Left teaches it to right, top to bottom, back to front.
‘The body likes taking it easy, you notice, and you are in mortal danger if you leave it in peace, says the saint of Avila.’
‘Doctor Smartarse!’ Doctor Feelgood!

That tongue wet fire, the palate cool and ribbed as a sorrel leaf! The shocking experience. The effects rippled over the region.

‘My body always uses me, your honour. If other bodies were sometimes also to use me, it wouldn’t make my misdemaneour any the greater.
‘Sophistry! Refrain! You’re impossible!’

Thus: I was driven from a backward region.

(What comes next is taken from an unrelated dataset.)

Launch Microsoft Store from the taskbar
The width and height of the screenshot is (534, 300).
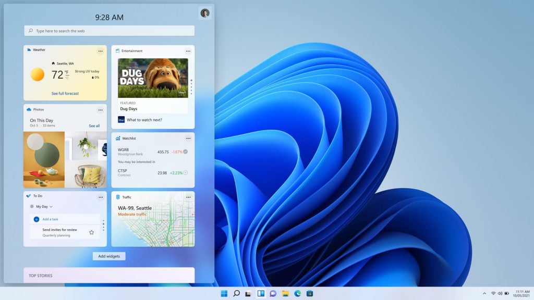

Our basic structure is totally without hope, yet our nervous system is made out of optimistic stuff (Francis Bacon).

 

                                                       Translated by Karlien van den Beukel

                                                       

                                                       +++


Filled in from beneath in fuzzy grey a woman appears
to climb, filmed climbing. Special effect: it’s you.
You are there too, also surprised
and moved. ‘So this film is still around.’ ‘Yes.’

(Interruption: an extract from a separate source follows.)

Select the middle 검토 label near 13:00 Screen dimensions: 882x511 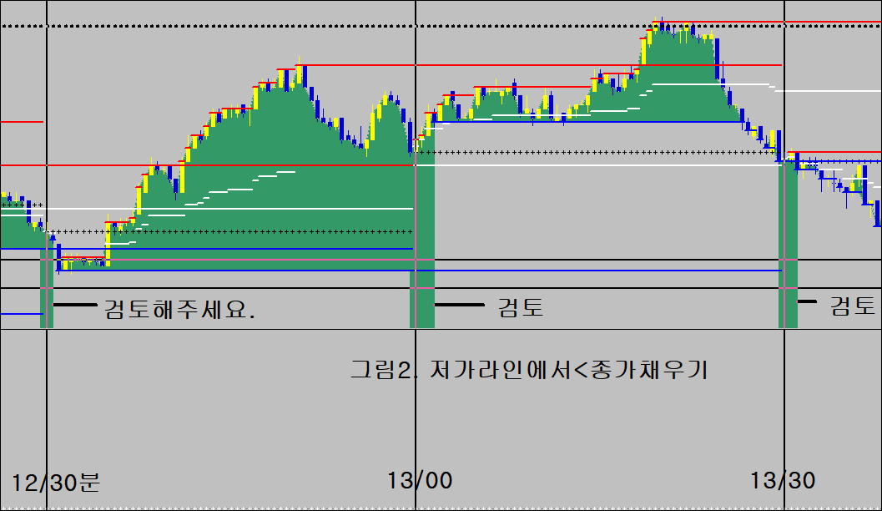pyautogui.click(x=521, y=307)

Uh? Half-past four in the morning. So I’m still dreaming of
although you haven’t been in form for quite some time
My reasoning powers withdraw behind a dark disk

without will, half-wit, taste no, sensulating stimied
having half way in life passed having been stuck away
(now) uninterested in how others take what’s got to do with them

fire in the mill with sails at half-mast

 

                                                       Translated by Karlien van den Beukel

 

                                                       +++

 

Quit taking a running start. The evening spread
is around you, the pounds dropping on in you.
What’s taking your old maid’s blush, your raspberry
double blaze? The pump of the central heating
suggests its wheezes to the central heating pump.
Why, there’s a comforter in you who presses you
against his chest. Now safe, both of you become
smaller, as houses fly by away with the ground.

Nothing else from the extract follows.